Urbanization Stresses Wild Bees, but Green Spaces Can Help

Urban environments can be stressful places for wild animals. They are not only exposed to loud noises, vehicles and humans, but to other environmental stressors like lack of adequate food sources and fragmented habitats.

In a new study, researchers from Canada’s York University looked at the increased environmental stressors — such as difficulty finding mates and optimal nesting areas — facing wild bees living in cities like Toronto compared with those in suburban and rural areas.

“Rapid expansion of human populations continues to reshape landscapes and poses one of the largest threats to natural ecosystems and biodiversity. To compensate, it is expected that urbanization will drive over two-thirds of the human population to reside in cities by 2050,” the scientists wrote in the study. “Urbanization fragments and degrades natural landscapes, threatening wildlife including economically important species such as bees.”

The researchers found that wild bees living in Toronto and other densely populated urban areas and fragmented habitats faced increased parasites and pathogens, as well as changes in their microbiomes, a York University press release said.

There will likely be an increase in the environmental stressors plaguing wild bees in the future, as cities continue to expand and threaten bees’ biodiversity, as well as the natural ecosystems they call home.

“Having less connected habitats in dense urban areas not only leads to more inbreeding, so less genetic diversity, but it also creates higher pathogen diversity leaving city bees exposed to more pathogens,” said Sandra Rehan, corresponding author and associate professor in the Department of Biology at York University, in the press release.

The study, “Integrative population genetics and metagenomics reveals urbanization increases pathogen loads and decreases connectivity in a wild bee,” was published in the journal Global Change Biology.

For the study, the research team examined the population genetics, microbiomes and metagenome of 180 common carpenter bees — Caratina calcarata — using whole genome sequencing. They also looked at the impact environmental stressors had on the bees across Greater Toronto.

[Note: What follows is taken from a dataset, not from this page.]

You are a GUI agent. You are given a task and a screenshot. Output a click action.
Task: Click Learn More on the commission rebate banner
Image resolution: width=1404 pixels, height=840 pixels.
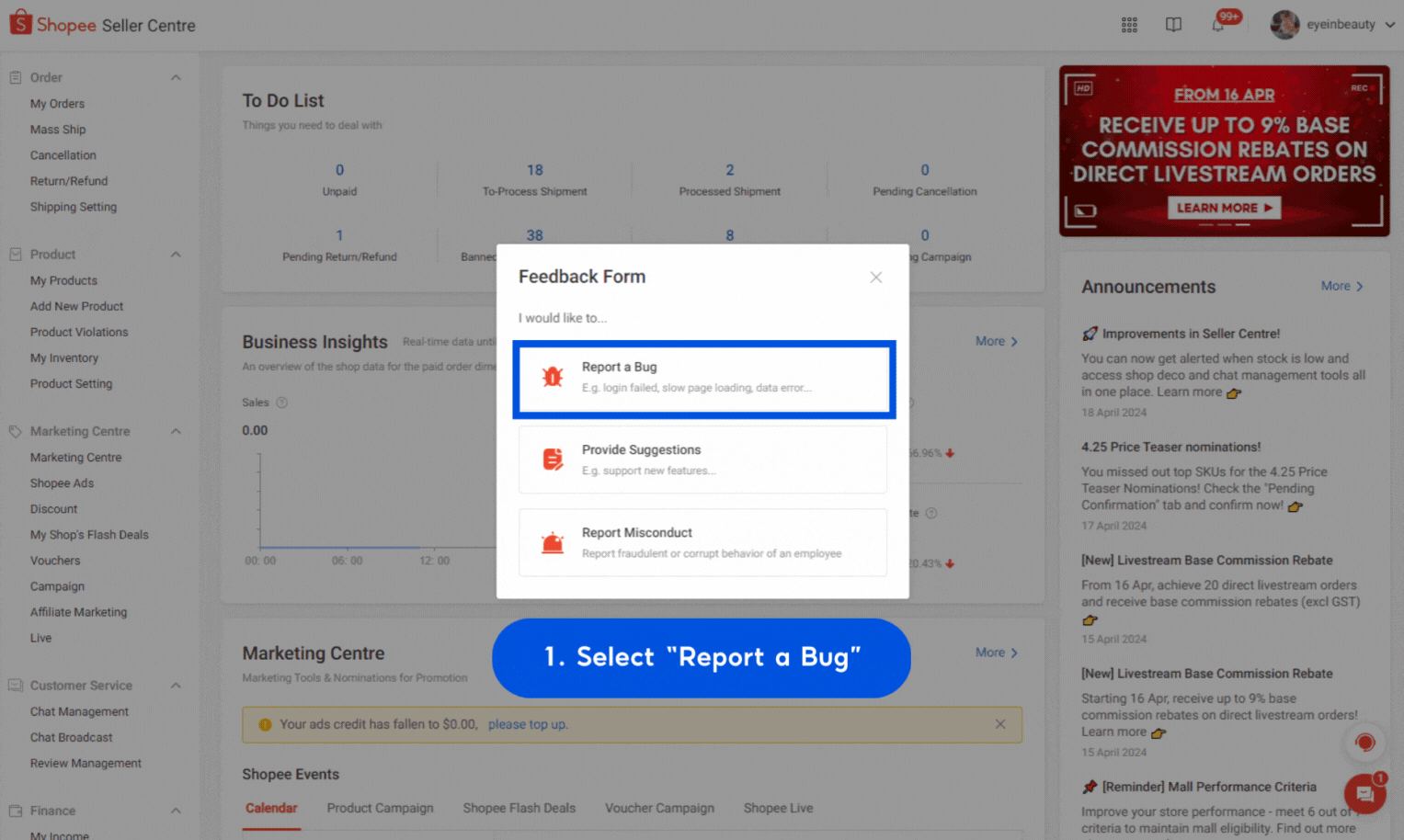pos(1224,208)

The small carpenter bees the team looked at for the study were not managed, non-native populations like honeybees, but wild, native bees.

In their research, the scientists found that, even when there were no genetic differences between bees, there was marked variation in the nutritional resources available to them, as well as their microbiomes.

Lead author of the study Katherine D. Chau, a York Ph.D. student, said there are measures cities can take to bridge the habitat gap for wild bees.

“Parasite and pathogen infections in bees are a major driver in global bee population declines and this is further exacerbated by urbanization and a loss of habitat and degraded habitat. There are things, though, that cities could do to help wild bees,” Chau said in the press release. “We found the best way to connect bee habitats and create conditions for more genetic diversity is through green spaces, shrubs and scrub. Conservation efforts focused on retaining and creating these habitat connectors could go a long way toward helping wild bee health.”

While bees are the most prominent pollinators, these measures by cities could help all insect pollinators, which are responsible for pollinating more than 75 percent of global food crops and 87 percent of flowering plants.

The urban heat island effect of higher temperatures can also cause flowers to bloom at times that are not optimal for bees, such as before or after they have gone out to forage.

The researchers said that, because there are concentrations of bees in certain urban areas, it is more likely that infected bees will contaminate flowers and spread them to other bees — even those of other species — causing more parasite and pathogen infections.

“Our research is the first known whole genome sequencing, population genomic and metagenomic study of a wild, solitary bee in an urban context, which looks at the complex relationship between bees, metagenomic interactions and dense urban landscapes,” Rehan said in the press release. “This approach provides a tool to assess not only the overall health of wild bees in urban settings but could also be applied across a broad range of wildlife and landscapes.”

The research team said their identification of known plant and bee pathogens in urban areas paves the way for other studies to monitor threats to wildlife in cities and detect them early. “Future studies should explore the link between reduced genetic diversity and the fitness of wild bees in cities,” Chau said in the press release.